Well after months of procrastination I decided to get started on the buildings for The Town. It’s not my favorite activity as I prefer tracklaying and landscaping to making structures, nevertheless the whole point of choosing a more urban setting for this model was get better at this part of the hobby – so I just got started.
The first decision I needed to make was simply shall I scratchbuild or just build a kit? I looked longingly at several very suitable kits in the Walthers catalog but I decided against purchasing one. I enjoy learning stuff and figuring out how to do things and I felt that building from scratch would be the best way to improve my modeling skills. I may using kits for the background buildings so I haven’t ruled them out completely.

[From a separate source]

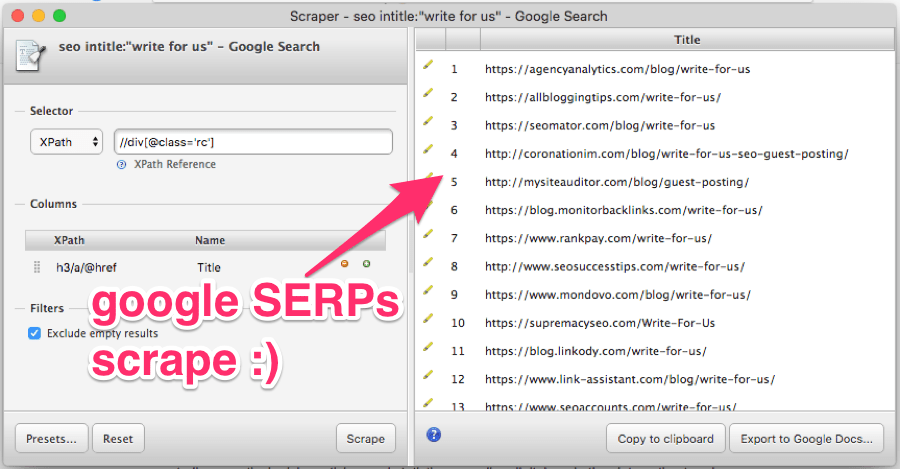
Task: Click the drag handle beside h3/a/@href
Action: (38, 267)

Even though I don’t believe my structure will turn out as nice as these – especially on the first attempt – I really don’t want to spend over $100 on a kit. Figuring out how to make things from scratch is what makes the hobby fun.
I decided to construct the station building first of all. It’s a classic railroad structure and I could easily find prototype pictures drawings to assist me. In particular I wanted to learn how to build a hipped roof with some sort of gable.

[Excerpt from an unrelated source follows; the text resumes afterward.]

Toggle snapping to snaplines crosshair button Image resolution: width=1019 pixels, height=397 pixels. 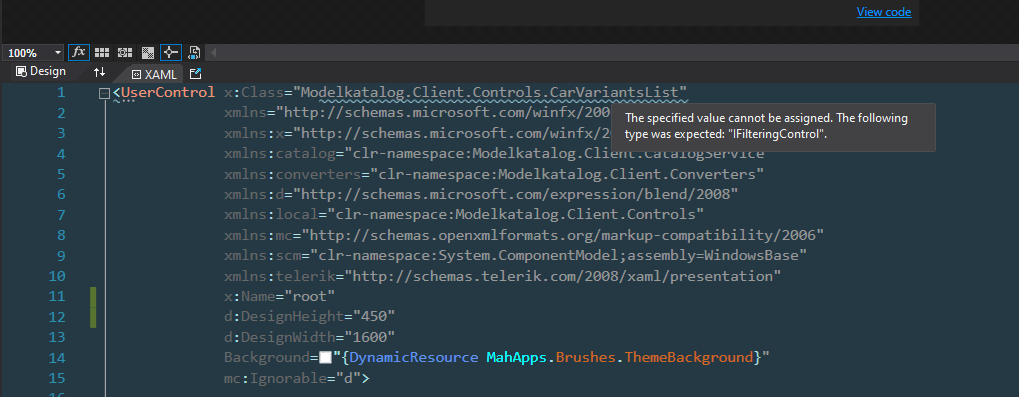[x=170, y=53]
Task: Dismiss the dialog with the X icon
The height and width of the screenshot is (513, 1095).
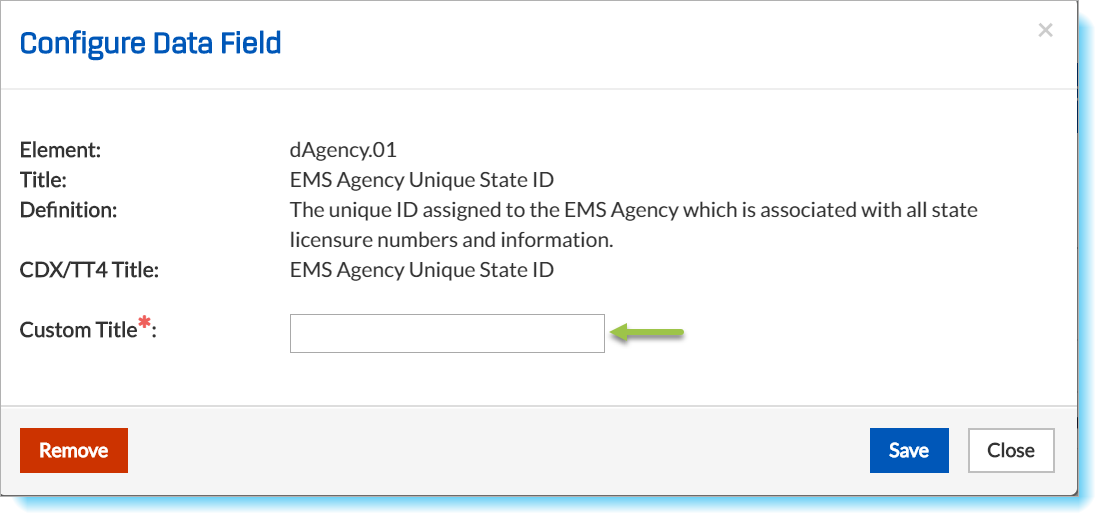Action: (1045, 31)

I also decided to use styrene instead of wood for this little project. In my last module I build the depot structure from wood. Wood was a very satisfying material and I’ll use it again for structures but for this project I really wanted to get better acquainted with styrene. I one of the qualities I wanted was to have sharp edges at small scale which is easier to achieve in styrene than wood.
Drawings and plans
Not knowing where to start I decided to at least get some plans sketched to work from. I looked through my back issues of Model Railroader and eventually came across some plans of a station building that looked just about right.
At some point I will attempt to do an exact copy of this structure but right now I just need the drawing to give me some working dimensions.
I transfered some dimensions to SketchUp and created a very simple version of the printed plans.
I then built a mock-up from these plans in cardboard so that I could figure out how to put the roof together. Roofs are easy to draw in SketchUp but the real value is that it will then give you the exact measurements and angles of the various roof components saving me having to get my calculator out and try to remember my trigonometry!
Windows and Doors
I just found out that Grandt Line – (https://www.grandtline.com/) my ‘go to’ source of windows and doors – has gone out of business. Apparently there are new owners but they have yet to respond to my various emails. As such I had to make do with the random doors and windows I have left over from the grab bags that I own. Not ideal but for the sake of keeping some momentum on the project enough to keep moving. I just found out that Tichy Train Group has what I need so I’ll get an order in at some point and get the exact doors and windows I need to get the station as close to the drawing as possible.
Instead of adding the dimensions to SketchUp I decided go straight to my Cameo Silhouette and start designing the walls/faces with the openings for windows and doors. It’s been two years since I last used this machine and it took a short while to remember out how to use it.
I transferred the SketchUp dimensions to the Cameo software and then used my calipers to measure the window and doors openings.
I marked out the openings and added crosses to them to help me punch them out. Then once I had the four walls and openings marked out I did a test cut with paper to catch any errors – I found several and made adjustments. Then, using .75mm styrene sheet I let the Cameo do its work scribing the plastic fast and accurately.
The Cameo Silhouette doesn’t cut styrene – it scribes it deep enough for you to snap out the shapes. But snapping out the styrene is very easy, is very accurate and needs minimal filing down to clear any ridges or unwanted plastic.
Some of the snapping out needs care especially where the remaining pieces are small. For the windows and doors I deep-scribed by hand the X-marks in the openings so that X’s were basically cut free leaving just the square edge. I put the styrene into the vice and lined up the vice mouth with the scribe mark and just pushed the piece back and forth till it broke free – very easy and resulting in a very clean cut.
The openings are better than anything I could have done by hand.
Then after some cleaning up of both the walls and the windows and doors I fitted them. All looks good. I made small errors here and there but all in all it came together nicely.
Since writing this post I was pointed (by other modellers on this forum) to the Tichy Train Group where I was able to find windows and doors that exactly matched the plans that I was working from. I’ve decided to redo the window and door cuts with the newly purchased items but will continue experimenting with these current walls as I want to try to figure out how to add wall texture such as board and batten.